:: INPUT FOR THIS TASK

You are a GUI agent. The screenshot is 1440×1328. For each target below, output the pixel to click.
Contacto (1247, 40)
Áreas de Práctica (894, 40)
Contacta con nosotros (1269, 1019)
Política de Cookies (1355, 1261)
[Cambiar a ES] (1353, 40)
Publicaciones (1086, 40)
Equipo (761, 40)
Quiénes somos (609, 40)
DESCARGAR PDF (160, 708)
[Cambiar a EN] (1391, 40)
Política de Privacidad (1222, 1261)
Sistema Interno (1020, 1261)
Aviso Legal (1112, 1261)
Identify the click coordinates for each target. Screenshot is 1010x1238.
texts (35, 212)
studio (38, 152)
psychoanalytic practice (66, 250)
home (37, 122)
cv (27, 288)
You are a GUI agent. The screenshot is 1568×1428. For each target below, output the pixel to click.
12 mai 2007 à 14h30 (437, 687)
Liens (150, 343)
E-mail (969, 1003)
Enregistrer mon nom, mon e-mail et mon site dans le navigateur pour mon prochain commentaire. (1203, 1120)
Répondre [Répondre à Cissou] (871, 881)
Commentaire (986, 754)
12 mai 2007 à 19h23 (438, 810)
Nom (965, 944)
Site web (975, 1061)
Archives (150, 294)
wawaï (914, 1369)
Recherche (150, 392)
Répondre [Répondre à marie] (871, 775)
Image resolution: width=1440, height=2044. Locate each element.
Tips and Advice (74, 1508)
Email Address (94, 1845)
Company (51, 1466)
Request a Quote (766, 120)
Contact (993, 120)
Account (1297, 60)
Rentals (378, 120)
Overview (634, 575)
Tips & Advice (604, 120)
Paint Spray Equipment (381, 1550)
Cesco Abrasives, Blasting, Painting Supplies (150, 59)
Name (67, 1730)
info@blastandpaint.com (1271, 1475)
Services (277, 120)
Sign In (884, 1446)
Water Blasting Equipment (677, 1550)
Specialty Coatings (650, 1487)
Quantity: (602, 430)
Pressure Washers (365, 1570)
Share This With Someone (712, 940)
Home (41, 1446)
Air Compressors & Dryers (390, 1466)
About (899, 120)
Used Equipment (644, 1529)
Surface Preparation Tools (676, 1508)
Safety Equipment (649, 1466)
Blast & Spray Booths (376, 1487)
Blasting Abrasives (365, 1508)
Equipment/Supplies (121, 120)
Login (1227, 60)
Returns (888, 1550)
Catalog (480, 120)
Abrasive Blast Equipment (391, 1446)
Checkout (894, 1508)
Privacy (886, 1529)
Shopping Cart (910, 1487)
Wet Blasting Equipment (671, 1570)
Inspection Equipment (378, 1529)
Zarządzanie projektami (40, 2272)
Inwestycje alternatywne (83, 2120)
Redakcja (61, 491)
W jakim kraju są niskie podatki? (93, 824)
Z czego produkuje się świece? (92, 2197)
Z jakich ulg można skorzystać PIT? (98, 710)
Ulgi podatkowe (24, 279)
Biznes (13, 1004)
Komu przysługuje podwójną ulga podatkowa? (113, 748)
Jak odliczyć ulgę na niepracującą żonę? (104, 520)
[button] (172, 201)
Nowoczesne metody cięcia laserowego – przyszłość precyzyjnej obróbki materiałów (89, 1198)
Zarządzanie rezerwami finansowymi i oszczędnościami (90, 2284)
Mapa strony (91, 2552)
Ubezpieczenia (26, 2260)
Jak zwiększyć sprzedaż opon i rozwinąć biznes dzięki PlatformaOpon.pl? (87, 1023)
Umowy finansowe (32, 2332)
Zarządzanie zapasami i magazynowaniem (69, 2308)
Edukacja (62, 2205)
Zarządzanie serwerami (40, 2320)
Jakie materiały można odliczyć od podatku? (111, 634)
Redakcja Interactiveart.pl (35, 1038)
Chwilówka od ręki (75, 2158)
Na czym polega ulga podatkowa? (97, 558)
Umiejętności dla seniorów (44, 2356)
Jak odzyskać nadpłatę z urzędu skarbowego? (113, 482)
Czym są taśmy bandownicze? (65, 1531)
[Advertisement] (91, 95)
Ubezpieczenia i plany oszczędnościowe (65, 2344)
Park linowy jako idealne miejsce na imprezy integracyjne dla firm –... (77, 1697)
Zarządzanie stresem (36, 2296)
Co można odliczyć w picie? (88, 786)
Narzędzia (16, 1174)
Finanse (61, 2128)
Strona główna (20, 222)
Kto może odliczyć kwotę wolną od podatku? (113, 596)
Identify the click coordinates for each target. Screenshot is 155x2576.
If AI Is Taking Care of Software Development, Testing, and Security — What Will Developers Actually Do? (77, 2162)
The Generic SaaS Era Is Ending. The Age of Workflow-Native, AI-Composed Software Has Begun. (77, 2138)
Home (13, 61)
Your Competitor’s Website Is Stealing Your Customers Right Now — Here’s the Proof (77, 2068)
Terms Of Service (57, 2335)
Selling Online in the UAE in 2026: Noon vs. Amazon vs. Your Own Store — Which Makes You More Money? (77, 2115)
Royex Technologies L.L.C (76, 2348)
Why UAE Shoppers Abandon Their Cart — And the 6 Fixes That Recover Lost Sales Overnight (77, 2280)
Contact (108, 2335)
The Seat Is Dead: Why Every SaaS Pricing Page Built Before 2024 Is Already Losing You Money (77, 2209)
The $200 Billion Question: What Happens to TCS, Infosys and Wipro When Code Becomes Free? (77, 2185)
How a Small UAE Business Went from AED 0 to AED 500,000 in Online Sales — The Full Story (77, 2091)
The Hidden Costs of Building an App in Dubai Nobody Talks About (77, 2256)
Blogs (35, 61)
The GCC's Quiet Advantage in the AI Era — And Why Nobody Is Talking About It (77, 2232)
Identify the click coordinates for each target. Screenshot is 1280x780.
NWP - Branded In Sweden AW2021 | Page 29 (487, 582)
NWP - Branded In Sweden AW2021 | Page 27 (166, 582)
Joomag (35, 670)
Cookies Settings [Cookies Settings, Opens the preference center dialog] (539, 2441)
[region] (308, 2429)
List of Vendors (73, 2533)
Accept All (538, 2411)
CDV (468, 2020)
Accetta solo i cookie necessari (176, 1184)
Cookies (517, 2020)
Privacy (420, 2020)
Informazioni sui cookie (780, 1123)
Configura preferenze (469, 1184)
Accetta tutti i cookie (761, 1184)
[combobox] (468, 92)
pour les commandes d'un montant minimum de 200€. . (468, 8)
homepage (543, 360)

::::

Repeat the lines of the data, starting with the line containing "Home (41, 1446)" and going on through the line containing "Equipment/Supplies (121, 120)".

WRITTEN RESPONSE >>
Home (41, 1446)
Air Compressors & Dryers (390, 1466)
About (899, 120)
Used Equipment (644, 1529)
Surface Preparation Tools (676, 1508)
Safety Equipment (649, 1466)
Blast & Spray Booths (376, 1487)
Blasting Abrasives (365, 1508)
Equipment/Supplies (121, 120)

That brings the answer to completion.